- **Given instruction A**:
Please rewrite the function clustering report starting with "Identified Issues" and going on through "no logger-specific knowledge.", replacing "SessionSuffix" with "FormatSessionSuffix".
- **Given instruction B**:
In the function clustering report, how many non-test Go source files were analyzed?

- **Supplied passage**:
⟨
Skip to content

[refactor] Semantic Function Clustering Analysis #5340

@github-actions

Description

@github-actions

Analysis of repository: github/gh-aw-mcpg

Executive Summary

Analyzed 127 non-test Go source files across 23 packages in internal/, cataloging 801 functions and methods. The codebase is generally well-organized with clear separation of concerns. This analysis identified 4 notable outlier functions and 1 near-duplicate rate-limit parsing pattern. No major structural issues were found — the findings below are targeted, actionable improvements.


Full Report

Function Inventory

By Package

Package Files Primary Purpose
internal/auth 1 Auth header parsing
internal/cmd 11 CLI (Cobra) commands & flags
internal/config 12 Config parsing, validation, guard policy
internal/difc 8 Decentralized Information Flow Control
internal/envutil 4 Environment variable utilities
internal/guard 10 Security guards (Noop, Wasm, WriteSink)
internal/httputil 2 Shared HTTP helpers
internal/launcher 4 Backend process management
internal/logger 14 Debug logging framework
internal/mcp 10 MCP protocol types & transport
internal/middleware 1 jq schema processing middleware
internal/oidc 1 GitHub Actions OIDC provider
internal/proxy 6 GitHub API filtering proxy
internal/server 17 HTTP server (routed/unified modes)
internal/strutil 4 String & formatting utilities
internal/syncutil 1 Concurrency utilities
internal/sys 2 System utilities
internal/testutil/mcptest 4 Test utilities
internal/tracing 2 OpenTelemetry tracing
internal/tty 1 Terminal detection
internal/version 1 Version management

Identified Issues

1. Outlier: SessionSuffix in internal/logger/session_helpers.go

File: internal/logger/session_helpers.go
Function: SessionSuffix(sessionID string) string
Issue: This is a pure string formatting utility with no dependency on any logger types. It formats a session ID into a log suffix string (" for session '<id>'") and resides in the logger package only because it's used in log messages, but it has no logger-specific knowledge.

// Current location: internal/logger/session_helpers.go
func SessionSuffix(sessionID string) string {
    if sessionID == "" {
        return ""
    }
    return fmt.Sprintf(" for session '%s'", sessionID)
}

Callers (all in non-logger packages):

  • internal/mcp/errors.go
  • internal/launcher/log_helpers.go (3 usages)

Recommendation: Move SessionSuffix to internal/strutil/ as a general string formatting utility, or inline at the 4 call sites (the function body is trivial). If kept in logger, the file is appropriately named but callers outside the package create a cross-package dependency on a string-only utility.

Estimated Impact: Low — purely organizational, no functional change.
⟩
- **Information given**:
⟨
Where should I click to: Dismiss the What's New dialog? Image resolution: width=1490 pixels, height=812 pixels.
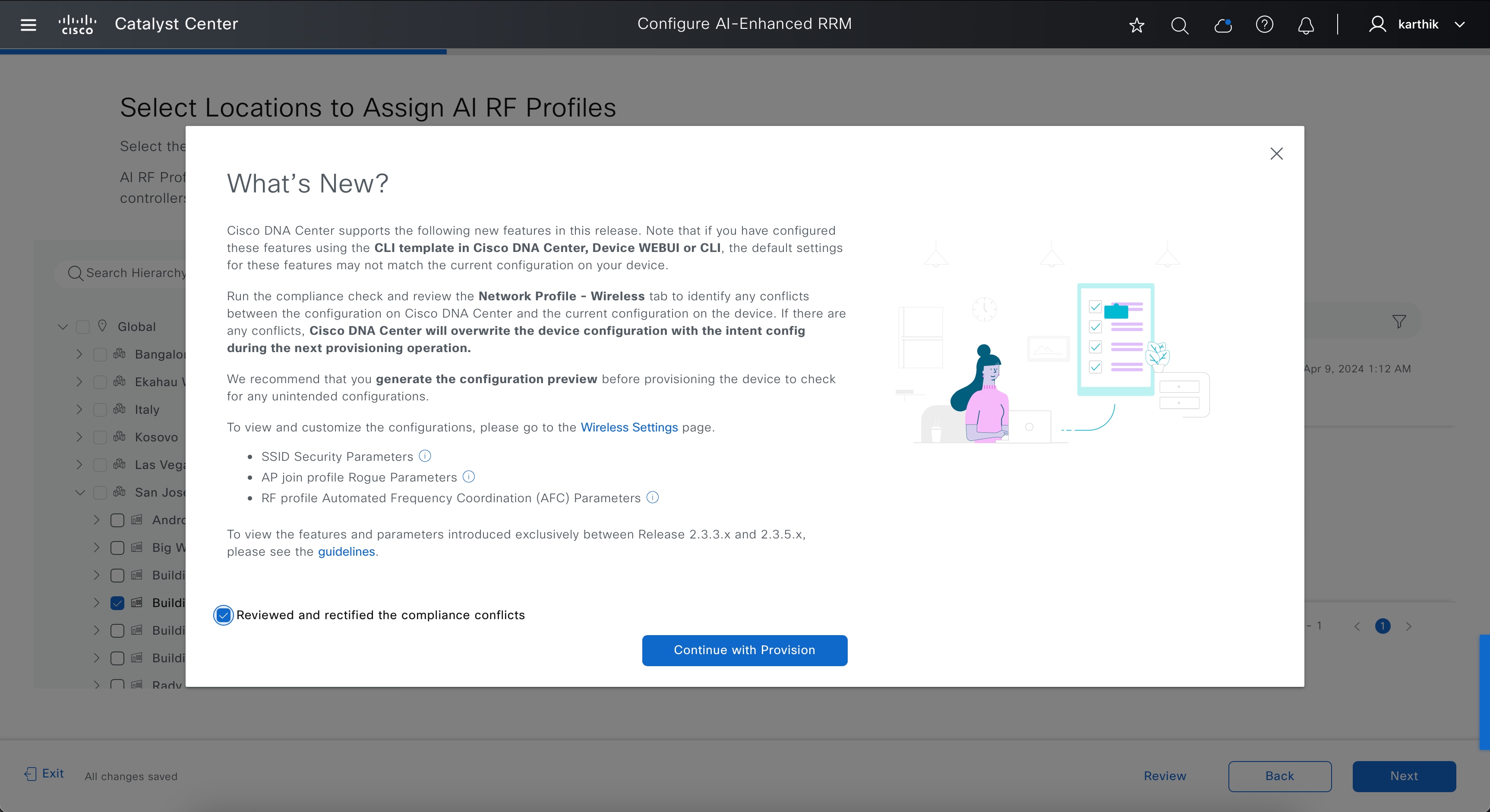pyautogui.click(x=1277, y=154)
⟩
⟨
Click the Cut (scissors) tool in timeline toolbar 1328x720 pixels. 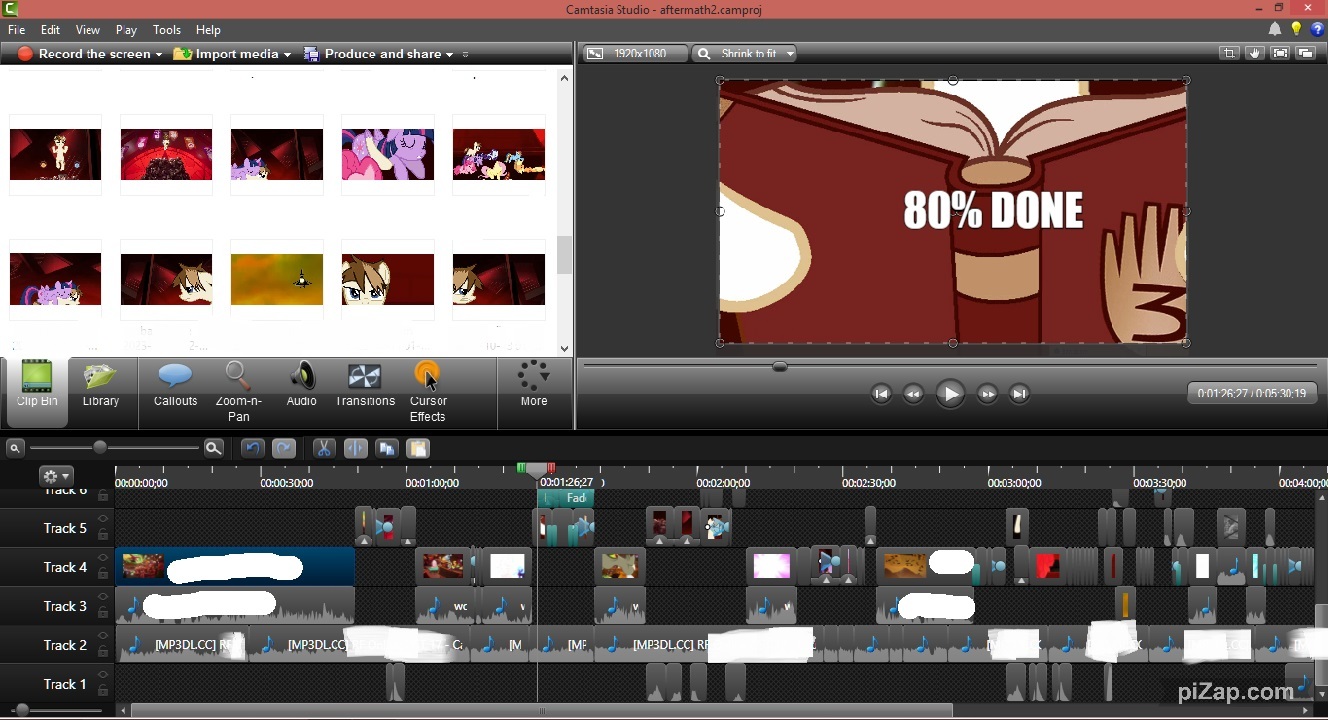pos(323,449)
⟩
- **Complete output A**:
Identified Issues

1. Outlier: FormatSessionSuffix in internal/logger/session_helpers.go

File: internal/logger/session_helpers.go
Function: FormatSessionSuffix(sessionID string) string
Issue: This is a pure string formatting utility with no dependency on any logger types. It formats a session ID into a log suffix string (" for session '<id>'") and resides in the logger package only because it's used in log messages, but it has no logger-specific knowledge.

- **Complete output B**:
127